# Physik (noch nerdiger als nerdig)



## Brimbur (10. November 2008)

Gibt es hier einen Physikgenie, was mir verraqten kann, was passiert wenn ich mit einem Auto fahre, dass 100 km/h fährt und ich einen gegenstand mit ebenfalls 100 km/h in die gegengesätzte Fahrbahnrichtung werfe? Wo kommt der gegenstand auf? an dem Punkt wo ich ihn losgeworfen habe? wenn jemand parerat hat wäre auch das Gesetzt, das dem zugrunde liegt interessant zu wissen! 

Vielen Dank im Vorraus!


----------



## K0l0ss (10. November 2008)

Also ich bin jetzt kein Physikgenie. Aber mit meiner 1 in Physik will ich mal behaupten, dass ich gut dabei bin.  

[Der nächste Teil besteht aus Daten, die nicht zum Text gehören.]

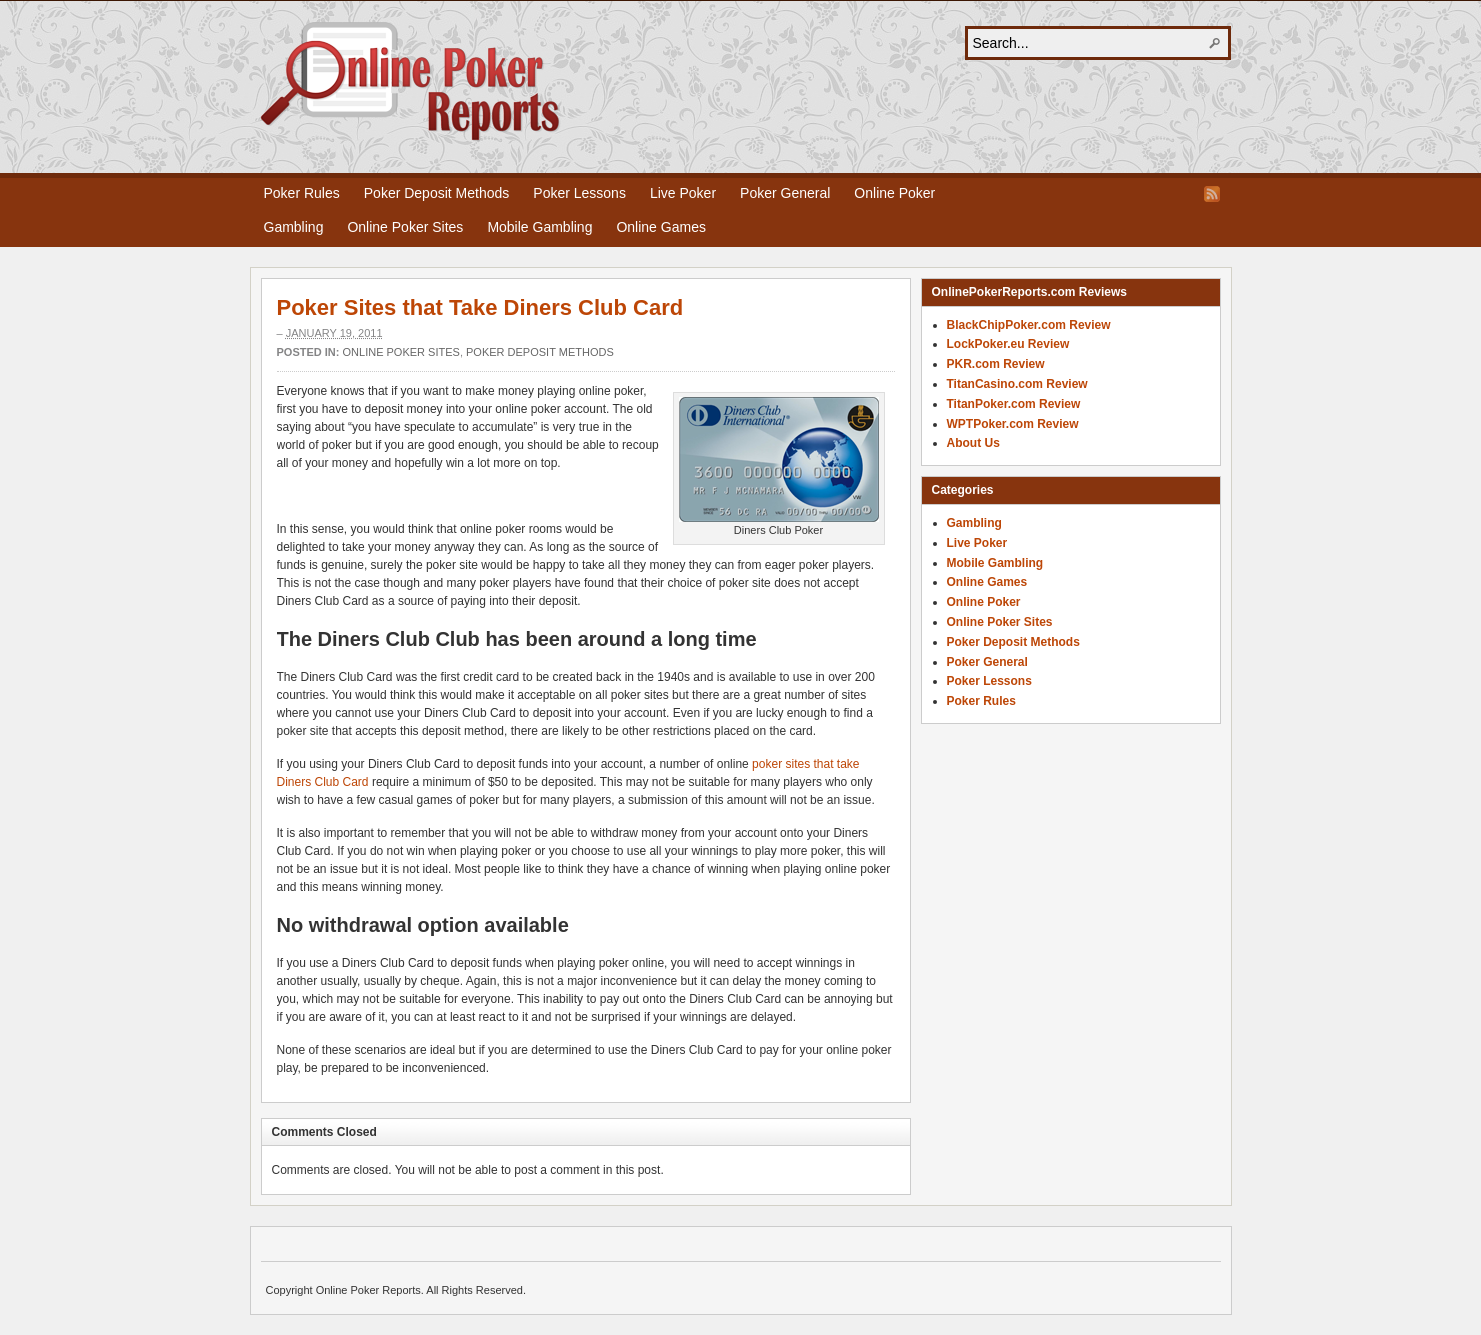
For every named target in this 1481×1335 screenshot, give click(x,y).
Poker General (785, 193)
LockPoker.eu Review (1008, 344)
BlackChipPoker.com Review (1029, 325)
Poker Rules (302, 193)
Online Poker (894, 193)
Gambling (294, 227)
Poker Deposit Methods (437, 193)
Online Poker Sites (405, 227)
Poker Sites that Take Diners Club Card (480, 307)
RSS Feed (1212, 194)
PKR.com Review (996, 364)
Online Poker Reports (411, 82)
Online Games (660, 227)
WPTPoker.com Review (1013, 424)
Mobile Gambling (539, 227)
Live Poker (683, 193)
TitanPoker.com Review (1014, 404)
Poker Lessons (579, 193)
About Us (973, 443)
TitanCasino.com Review (1017, 384)
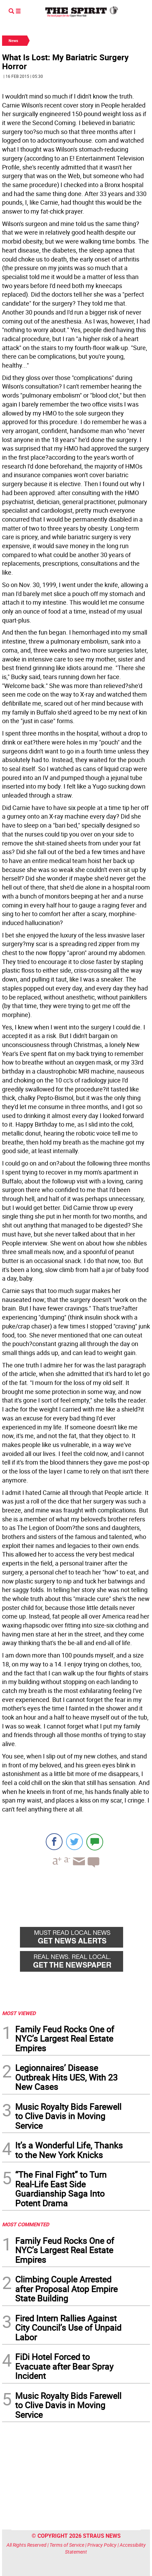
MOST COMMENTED (25, 2224)
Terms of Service (67, 2545)
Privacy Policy (102, 2545)
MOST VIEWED (19, 2013)
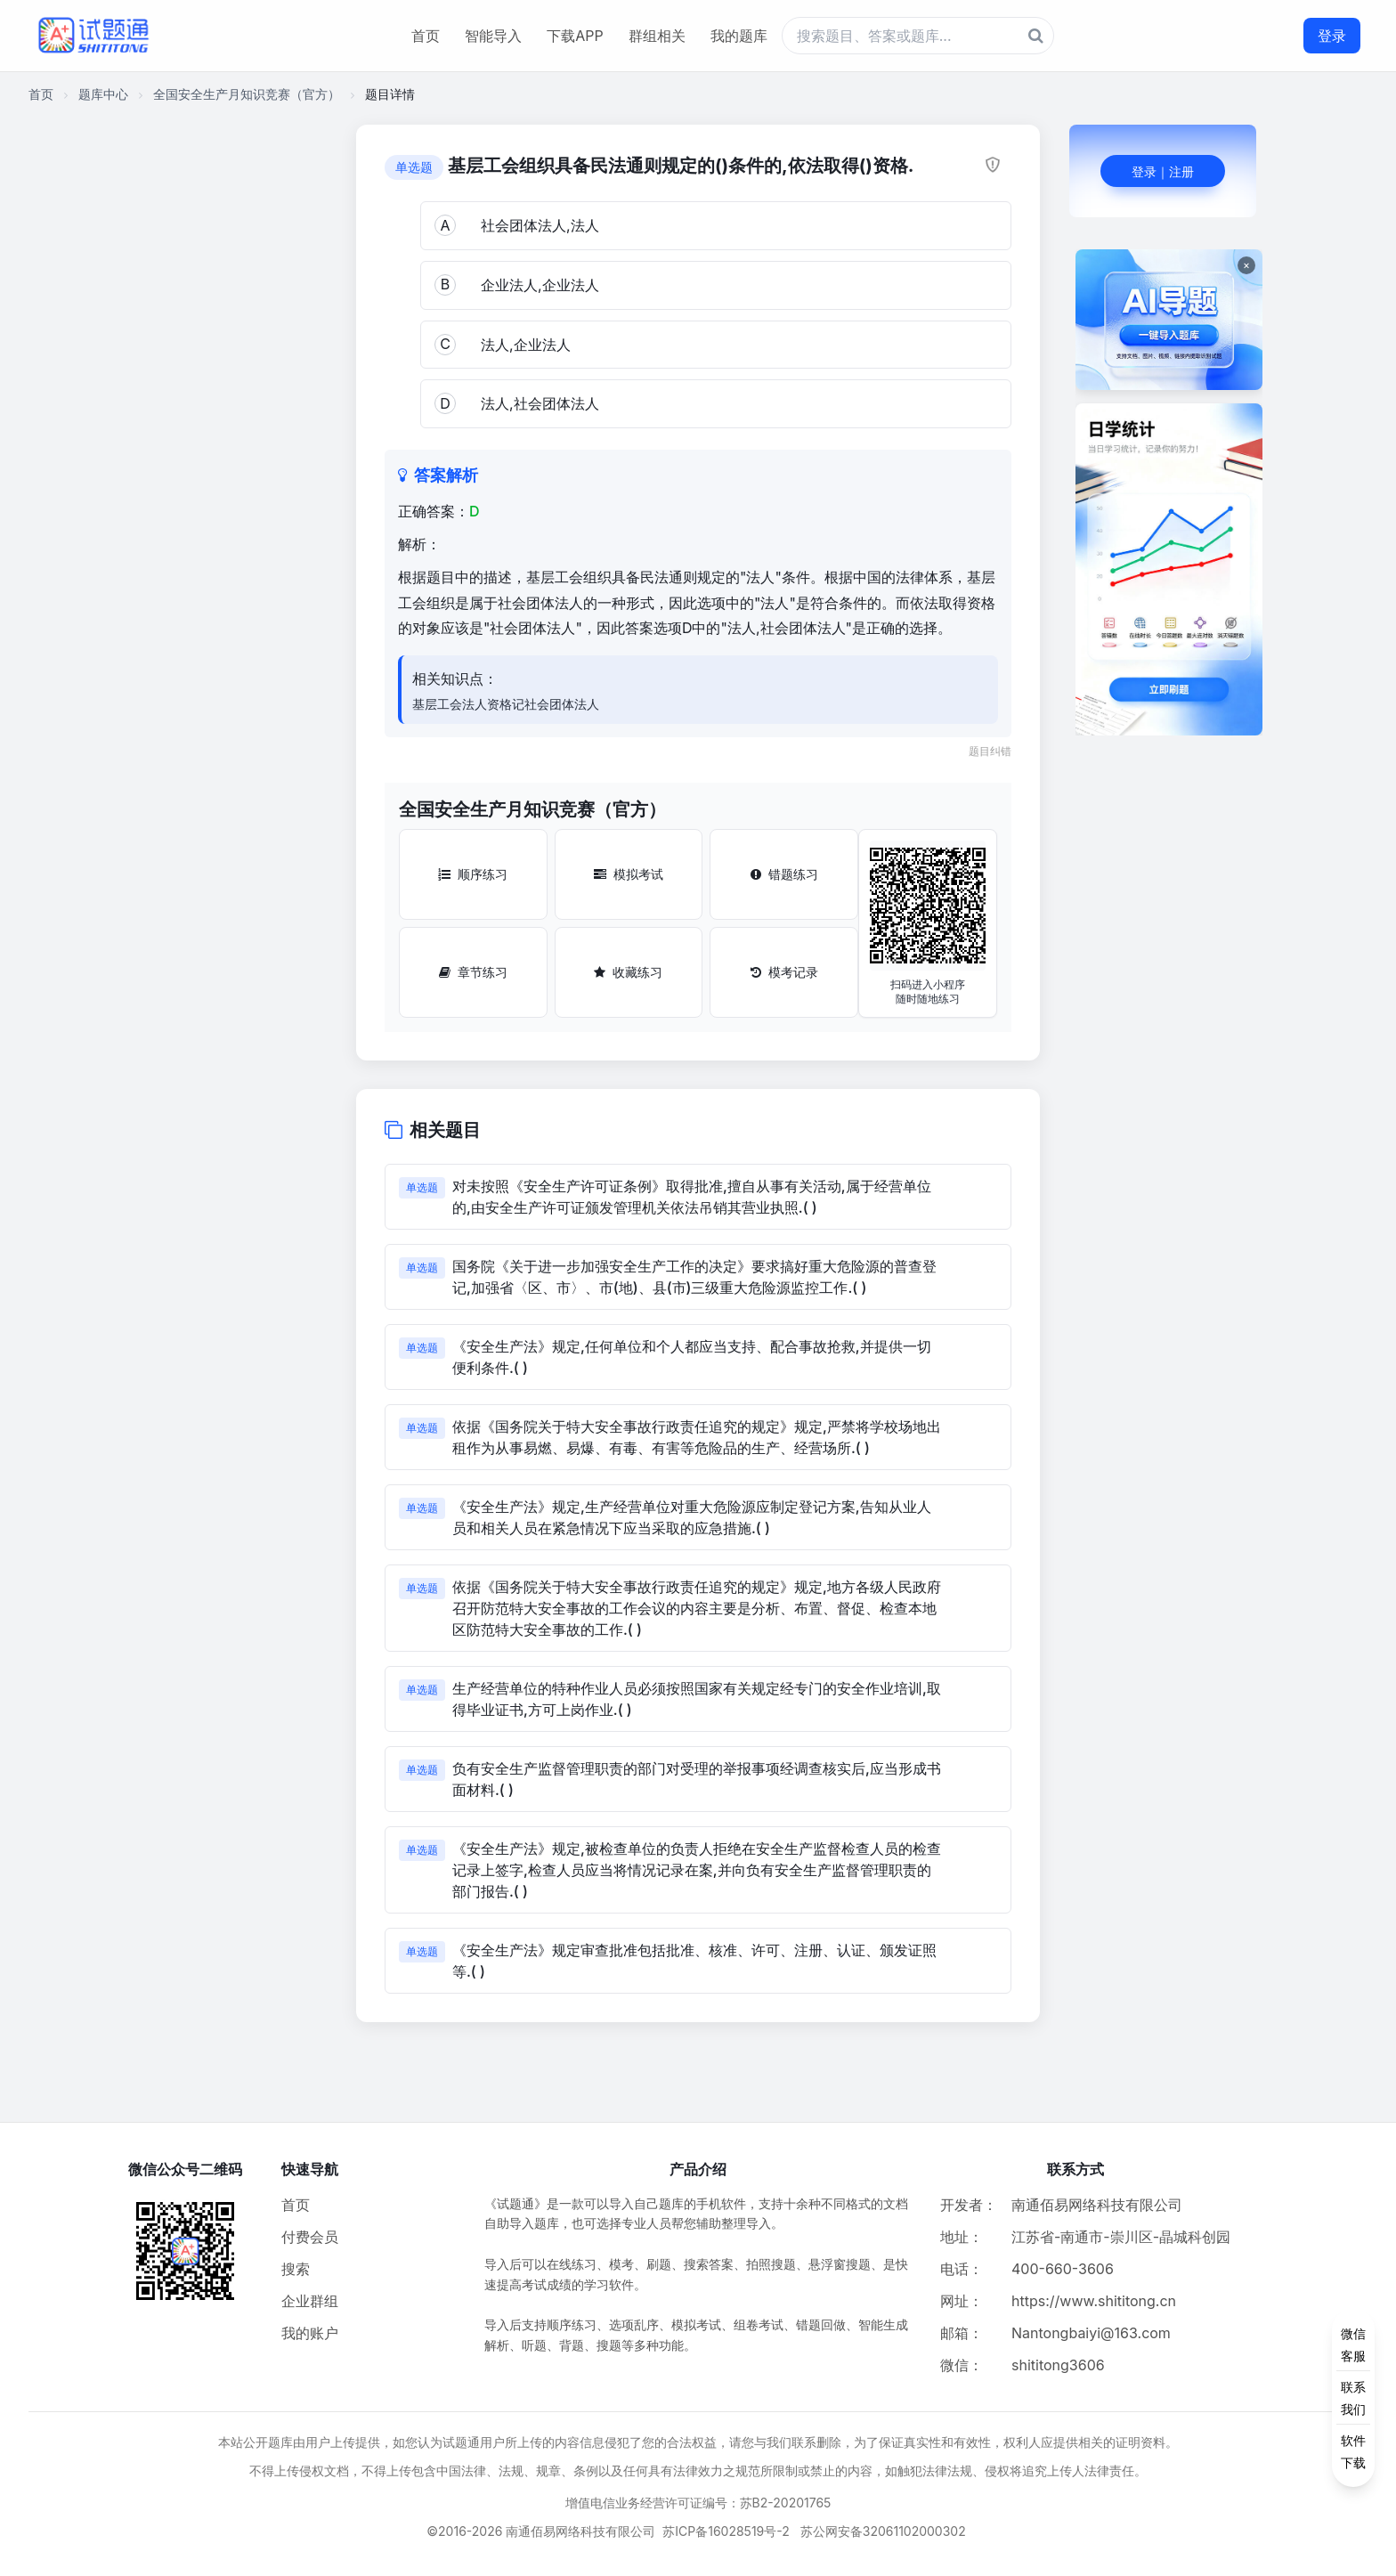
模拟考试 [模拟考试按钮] (628, 874)
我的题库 (738, 36)
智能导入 (493, 36)
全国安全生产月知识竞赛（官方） (246, 94)
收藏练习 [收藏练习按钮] (628, 971)
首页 (425, 36)
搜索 (295, 2269)
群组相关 (657, 36)
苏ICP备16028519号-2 (726, 2531)
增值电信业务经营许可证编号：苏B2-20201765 (698, 2502)
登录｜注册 (1163, 171)
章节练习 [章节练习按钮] (473, 971)
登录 (1332, 36)
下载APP (575, 36)
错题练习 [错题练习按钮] (784, 874)
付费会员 (309, 2237)
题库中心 (103, 94)
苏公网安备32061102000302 (883, 2531)
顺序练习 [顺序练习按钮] (472, 874)
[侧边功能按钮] (1353, 2398)
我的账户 (309, 2333)
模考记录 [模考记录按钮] (784, 971)
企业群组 (309, 2301)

			Dieser Inhalt steht nur eingeloggten Mitgliedern zur Verfügung.
        

 

Also noch mal zur Verdeutlichung.

Du fährst mit 100 km/h mit dem Auto. Und aus dem Auto schmeißt du einen Gegenstand nach hinten im Prinzip. Auch mit 100 km/h? Oder habe ich da was falsch verstanden?


----------



## Marvîn (10. November 2008)

Brimbur schrieb:


> Gibt es hier einen Physikgenie, was mir verraqten kann, was passiert wenn ich mit einem Auto fahre, dass 100 km/h fährt und ich einen gegenstand mit ebenfalls 100 km/h in die gegengesätzte Fahrbahnrichtung werfe? Wo kommt der gegenstand auf? an dem Punkt wo ich ihn losgeworfen habe? wenn jemand parerat hat wäre auch das Gesetzt, das dem zugrunde liegt interessant zu wissen!
> 
> Vielen Dank im Vorraus!



Ich wage mal zu behaupten dass der gegenstand etwa die zeit, die er in der Luft ist mal 100km/h weiter nach hinten fliegt. Wenn du einen stein aus einem fahrenden Auto fallen lässt, ist es mir noch nicht passiert dass der Stein neben dem Auto herfliegt oder so, er fällt meines Erachtens grade runter. Wenn man annimmt der Gegenstand fliegt etwa 10 sek lang, würde er 10/3600h mal 100km/h weiterfliegen und so dann etwa 1/3,6 km hinter dem Punkt aufkommen, an dem er losgewurfen wurde. Korrigiert mich bitte wenn ich falsch lieg,
Marvin


----------



## Razyl (10. November 2008)

Hmm glaube das hat mit den NEWTONschen Trägheitsgesetz zu tun. 
Wenn ich mich net irren sollte müsste der Gegenstand genau nach unten aufkommen. Also sogut wie kaum eine Bewegung Unternehmen.


----------



## Brimbur (10. November 2008)

Ok also ok doch das heisst quasi die beiden Geschwindigkeiten würden sich gegenseitig aufheben und er würde an dem Punkt auftreffen, an dem ich ihn losgeworfen habe?!


----------



## Night falls (10. November 2008)

Das ist richtig, der Gegenstand kommt genau da auf dem Boden auf wo er losgeworfen wurde.


----------



## PARAS.ID (10. November 2008)

Also, nach der Annahme das sich die geschwidnigkeiten aufheben müsste es ja heißen, es wäre dieser Sachverhalt:
http://img514.imageshack.us/img514/1905/unbenannttl4.png



Scheint mir sehr unwahrscheinlich,obwohl ich auch in Physik ne 4 hab.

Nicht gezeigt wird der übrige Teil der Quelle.